During the day there are always men looking for work and teenagers begging for food. It is weird what you can get used to.
We then crawl into the truck and drive 1 ½ hours back up the hill.
When we get back to our bed and breakfast we sit down and work on our site report and plan what we want to get done tomorrow and designate duties. The shower is amazing, but I know I haven’t gotten all the dust out of my crevices.
I try to send emails and then crawl into bed and pass out. The roosters get it all started again.
I am having a great time.

Sunday, June 19, 2011

Toto we aren't in Kansas anymore

Ok, first off, I was in Africa and froze. Haiti is Africa hot. No joke, but they say it is a dry heat.
Arrived in Port au Prince in the middle of the afternoon and got my luggage with the other passengers (99% of them were white and on a mission trip and the bulk of them came from Michigan, Ohio, or Indiana). Weird. We walked out to where the taxis were and were instantly attacked by what I will call the ‘sharks’. These are locals that want to make a little money by ‘helping’ you with your bags. The mission people were big in the eyes and slow on the assertiveness. I left them to the feeding frenzy. My ride was a little late and by the time they arrived I was the only person of pale complexion left so it was easy to spot me.
We took a tour of Port au Prince and the devastation is far worse than the pictures display, mostly because it is everywhere. The rubble is stacked up in the streets along with the garbage. The streets are very narrow and driving is not for the faint of heart or unstable of neck. It can be very jarring. My partner’s head/elbow/shoulder/hip (ok I am joking about the hip) hit the side window several times because he was in the back and couldn’t see the rut coming.
From what I can tell the folks that used to live down town have moved out a bit where there is some open areas and have set up their tent cities; which are everywhere. It is a pretty sobering and humbling experience.
I worked the site today and we got some good stuff done. The house is coming together nicely, but you cannot leave tools around they will grow legs and walk away.

EXCERPTED DATA:
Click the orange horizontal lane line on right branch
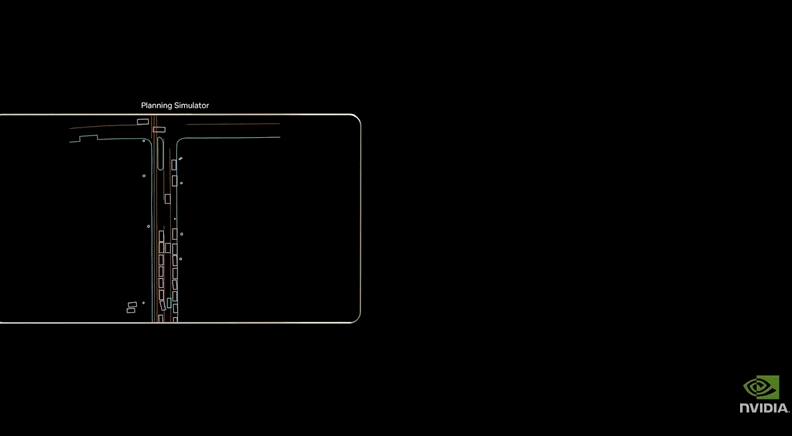792x436 pixels. point(230,125)
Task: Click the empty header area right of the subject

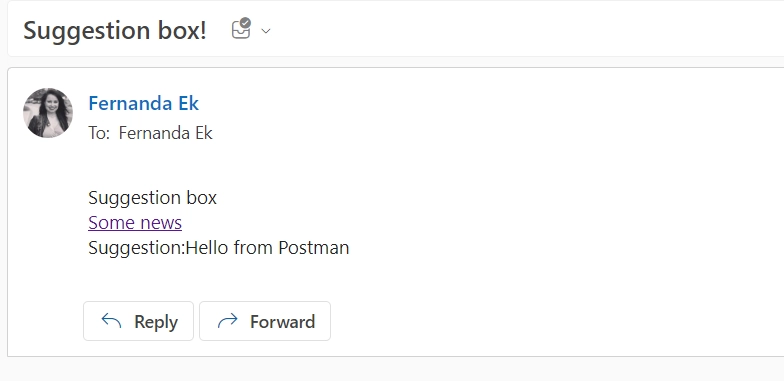Action: pos(525,30)
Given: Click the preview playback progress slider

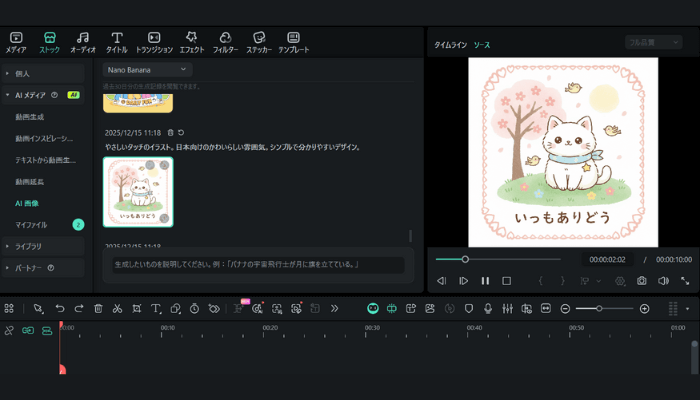Looking at the screenshot, I should tap(465, 259).
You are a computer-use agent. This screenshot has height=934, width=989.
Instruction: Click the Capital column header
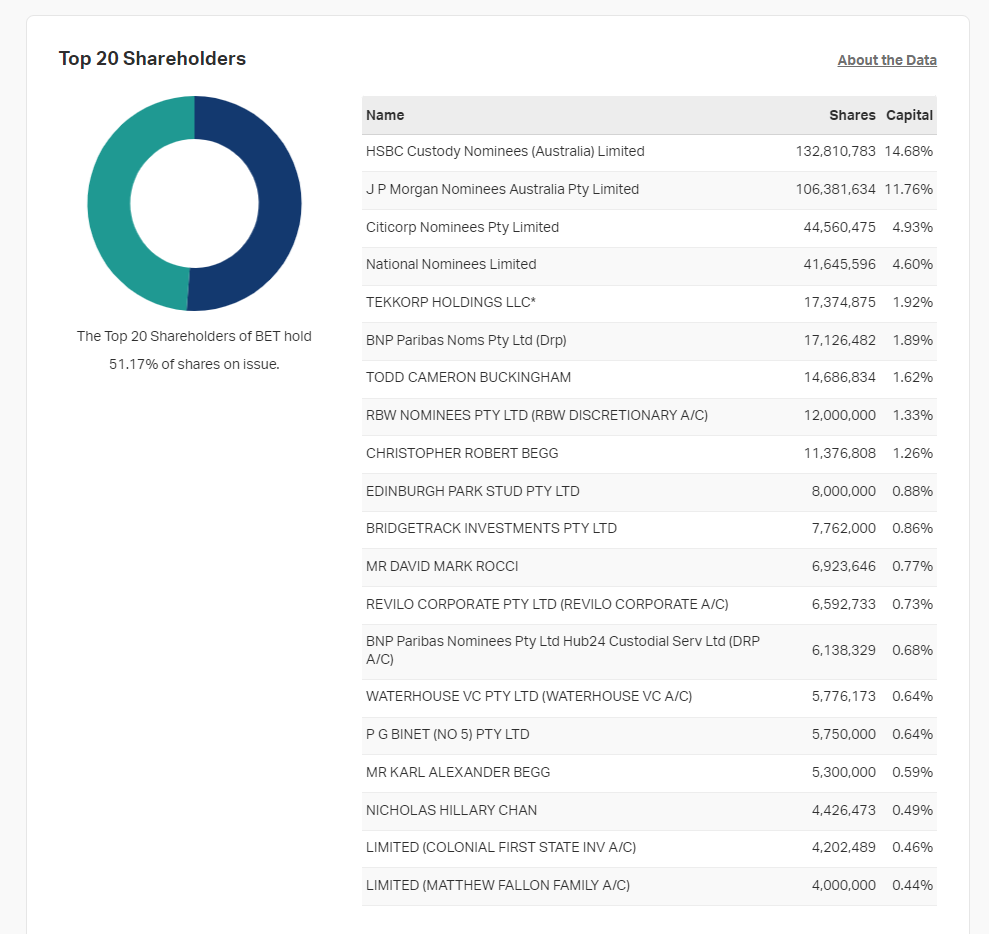[909, 115]
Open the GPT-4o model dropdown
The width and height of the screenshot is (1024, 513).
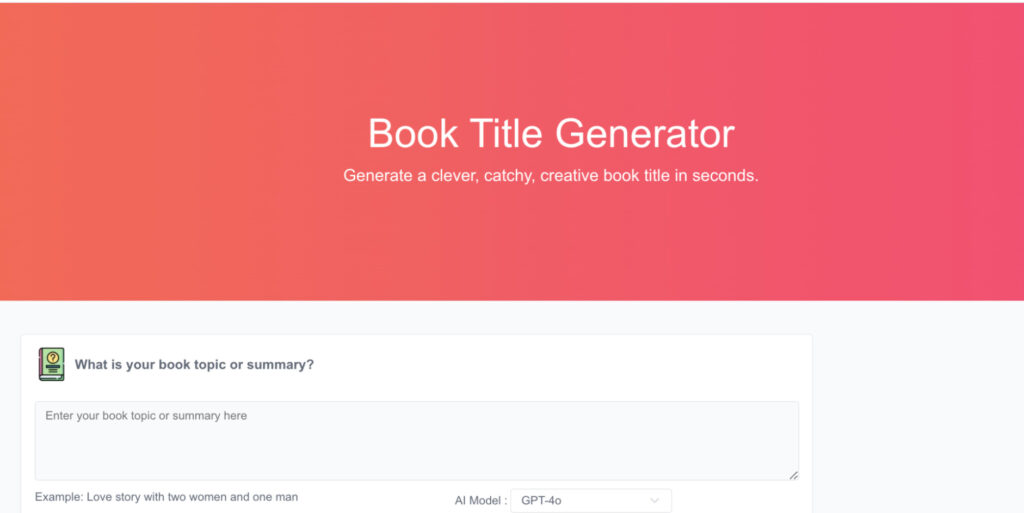590,500
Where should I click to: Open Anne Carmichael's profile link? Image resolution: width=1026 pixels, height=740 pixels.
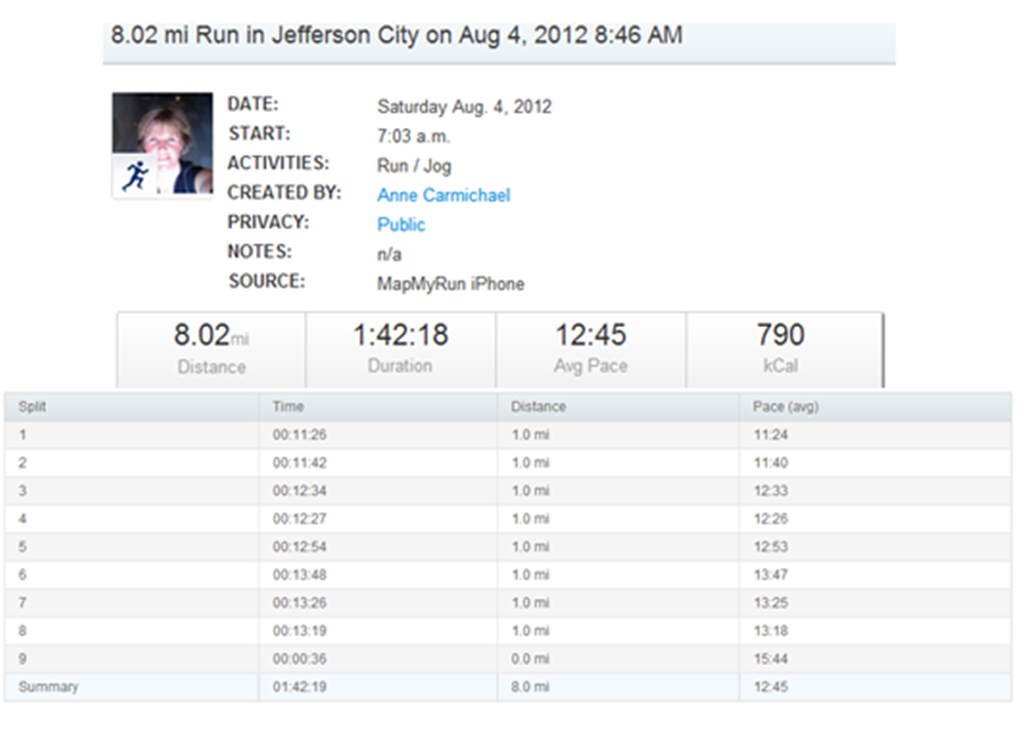coord(443,195)
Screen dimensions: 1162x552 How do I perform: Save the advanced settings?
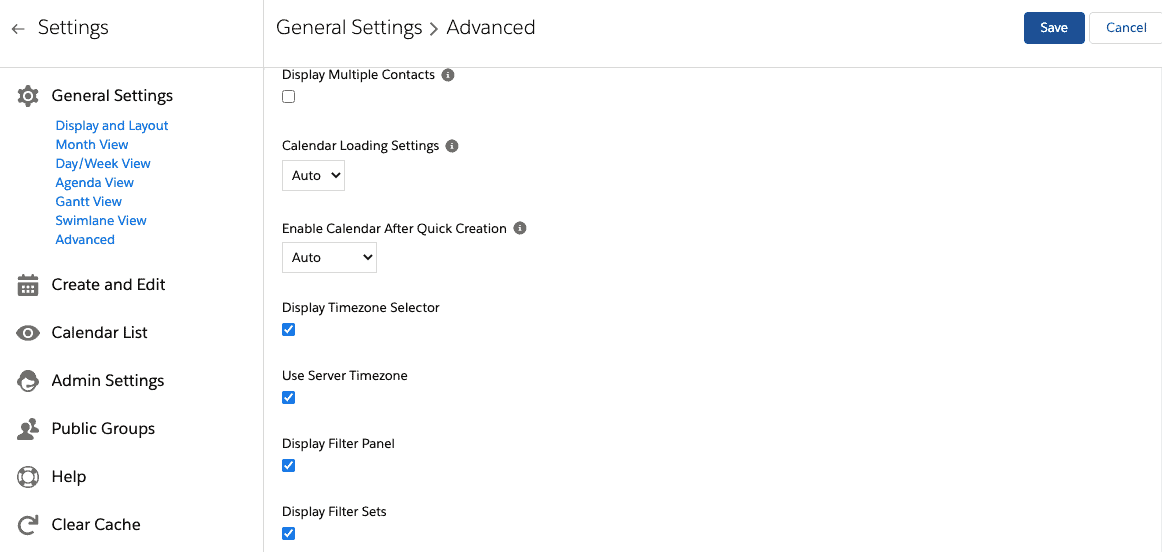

YOUR TASKS:
- A) In the Haiti journal, how long is the drive back up the hill?
- B) List every place name that appears in the Haiti journal.
- C) Continue the Haiti journal, starting after its final sentence.

ANSWERS IN ORDER:
- A) The drive back up the hill takes 1 ½ hours.

- B) Kansas, Africa, Haiti, Port au Prince, Michigan, Ohio, Indiana

- C)
The supervisor of the job site makes sure that there are no neglected tools so you are constantly going back to the box to get a level/chalk box/blade whatever it is that you only need occasionally, but frequently. I constructed to partial roofs over a court yard and above the front door. That went well.
We are each assigned our own Haitian helper. My helper is named JeNelle (spelling) he is eager to learn carpentry and is learning not only carpentry, but my humor. He is my muscle, my getter, and my holder of the ladder. He also can swing a decent hammer. I am beginning my education in creole and my pronunciation is very bad……..the crew thinks it’s funny.
Today was a great day, even though it was really hot. We stay up the mountain so it is much cooler. The drive is insane!!!! The thunderstorms at this elevation rock!
The similarities to Africa are numerous although the abject poverty is worse here than what I saw in Tanzania.

Thursday, June 16, 2011

Checking it Twice

So, your life has been turned upside down and you are not sure how to get it back shiny side up: enter, friend of a friend that is need of a carptenter in Haiti.....I got skills. One week later I have had my shots, renewed my passport, paid my bills, fixed the cat, closed up school, negotiated a successful contract, informed my family (mostly positive reviews), scheduled my ablation for August, postponed trip with Jane (the minute I get back we are gone Jane!!)planted some perennials, canceled the garden project (next year it will be amazing), hugged my kids and got my itinerary.

Packing:
work clothes for a week (clothes dry very slowly in the tropics)
first aid kit
sunscreen
deet
hats
work gloves
bathroom supplies
One nice outfit, we may go out one time
bathing suit
underwear (lots)
computer
water container
extra protein foods

Things left to do:
get hair cut off (again)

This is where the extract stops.